-
Notifications
You must be signed in to change notification settings - Fork 1.2k
Description
PySDK Version
- PySDK V2 (2.x)
- PySDK V3 (3.x)
Describe the bug
in Sagemaker 3.x, Processor has a tags parameter. However ProcessingJob dosent have the tags parameter defined. When a processing job is executed with tags. the job suceeds but the pydantic validation fails crashing the pipeline.
To reproduce
Create a simple processing job by instantiating a new instance of Processor with tags parameter. where tags = [{'Key': 'project', 'Value': 'tags-testing'}]
processor.run(...)
The .run call will throw the following error
def submit(request):
try:
logger.info("Creating processing-job with name %s", process_args["job_name"])
logger.debug("process request: %s", json.dumps(request, indent=4))
self.sagemaker_session.sagemaker_client.create_processing_job(**request)
except Exception as e:
troubleshooting = (
"https://docs.aws.amazon.com/sagemaker/latest/dg/"
"sagemaker-python-sdk-troubleshooting.html"
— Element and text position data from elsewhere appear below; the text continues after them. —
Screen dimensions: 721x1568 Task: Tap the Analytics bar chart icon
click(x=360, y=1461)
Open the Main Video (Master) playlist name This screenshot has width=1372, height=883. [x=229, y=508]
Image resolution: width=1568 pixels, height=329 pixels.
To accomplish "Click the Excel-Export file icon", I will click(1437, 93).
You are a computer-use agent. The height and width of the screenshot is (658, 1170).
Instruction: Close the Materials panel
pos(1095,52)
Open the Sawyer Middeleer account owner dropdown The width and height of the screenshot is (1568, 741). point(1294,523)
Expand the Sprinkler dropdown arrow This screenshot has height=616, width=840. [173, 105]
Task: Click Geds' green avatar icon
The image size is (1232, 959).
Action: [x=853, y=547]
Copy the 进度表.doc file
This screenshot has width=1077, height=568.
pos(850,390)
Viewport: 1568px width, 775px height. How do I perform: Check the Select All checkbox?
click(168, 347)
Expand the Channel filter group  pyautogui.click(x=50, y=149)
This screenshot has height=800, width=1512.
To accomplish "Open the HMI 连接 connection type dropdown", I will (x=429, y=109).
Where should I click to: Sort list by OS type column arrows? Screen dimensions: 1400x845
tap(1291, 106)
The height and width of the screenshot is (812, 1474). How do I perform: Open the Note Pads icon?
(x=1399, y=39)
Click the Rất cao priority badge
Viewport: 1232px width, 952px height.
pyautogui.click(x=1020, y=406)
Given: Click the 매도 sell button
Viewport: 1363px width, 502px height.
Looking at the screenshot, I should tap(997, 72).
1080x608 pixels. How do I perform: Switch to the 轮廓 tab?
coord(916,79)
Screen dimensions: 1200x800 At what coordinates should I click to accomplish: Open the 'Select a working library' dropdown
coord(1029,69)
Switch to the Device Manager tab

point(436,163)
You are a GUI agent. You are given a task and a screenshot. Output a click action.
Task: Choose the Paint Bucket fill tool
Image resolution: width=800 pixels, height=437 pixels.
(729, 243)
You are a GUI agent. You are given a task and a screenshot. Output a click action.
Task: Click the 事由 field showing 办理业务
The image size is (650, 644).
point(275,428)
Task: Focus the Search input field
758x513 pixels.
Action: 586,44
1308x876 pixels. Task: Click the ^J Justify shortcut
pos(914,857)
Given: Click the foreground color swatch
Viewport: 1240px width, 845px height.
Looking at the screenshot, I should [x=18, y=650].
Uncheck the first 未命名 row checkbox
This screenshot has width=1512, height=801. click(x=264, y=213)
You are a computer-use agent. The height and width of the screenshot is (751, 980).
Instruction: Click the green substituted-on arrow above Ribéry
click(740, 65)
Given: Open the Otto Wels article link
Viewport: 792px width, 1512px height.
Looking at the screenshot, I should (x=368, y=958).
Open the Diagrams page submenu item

"#sagemaker-python-sdk-troubleshooting-create-processing-job"
)
logger.error(
"Please check the troubleshooting guide for common errors: %s", troubleshooting
)
raise e
self.sagemaker_session._intercept_create_request(serialized_request, submit, "process")
from sagemaker.core.utils.code_injection.codec import transform
transformed = transform(serialized_request, "CreateProcessingJobRequest")
> return ProcessingJob(**transformed)
^^^^^^^^^^^^^^^^^^^^^^^^^^^^
E pydantic_core._pydantic_core.ValidationError: 1 validation error for ProcessingJob
E tags
E Extra inputs are not permitted [type=extra_forbidden, input_value=[{'key': 'project', ....''}], input_type=list]
E For further information visit https://errors.pydantic.dev/2.12/v/extra_forbidden
../../env/sagemaker-templates/py_312_1225/lib/python3.12/site-packages/sagemaker/core/processing.py:629: ValidationError
Additional code sample:
# Initialize the Processor
# image_uri: The URI of your Docker image in Amazon ECR
processor = ScriptProcessor(
image_uri='123456789012.dkr.ecr.us-west-2.amazonaws.com',
role=role,
instance_count=1,
instance_type='ml.m5.xlarge',
command=['python3'],
tags= [{'Key': 'project', 'Value': 'tags-testing'}], # Pass the tags here
base_job_name='processing-job-example'
)
# Submit the processing job
# Note: You can pass a local or S3 script to 'code'
processor.run(
code='preprocess.py',
wait=True
)
Expected behavior
ProcessingJob should include tags parameter.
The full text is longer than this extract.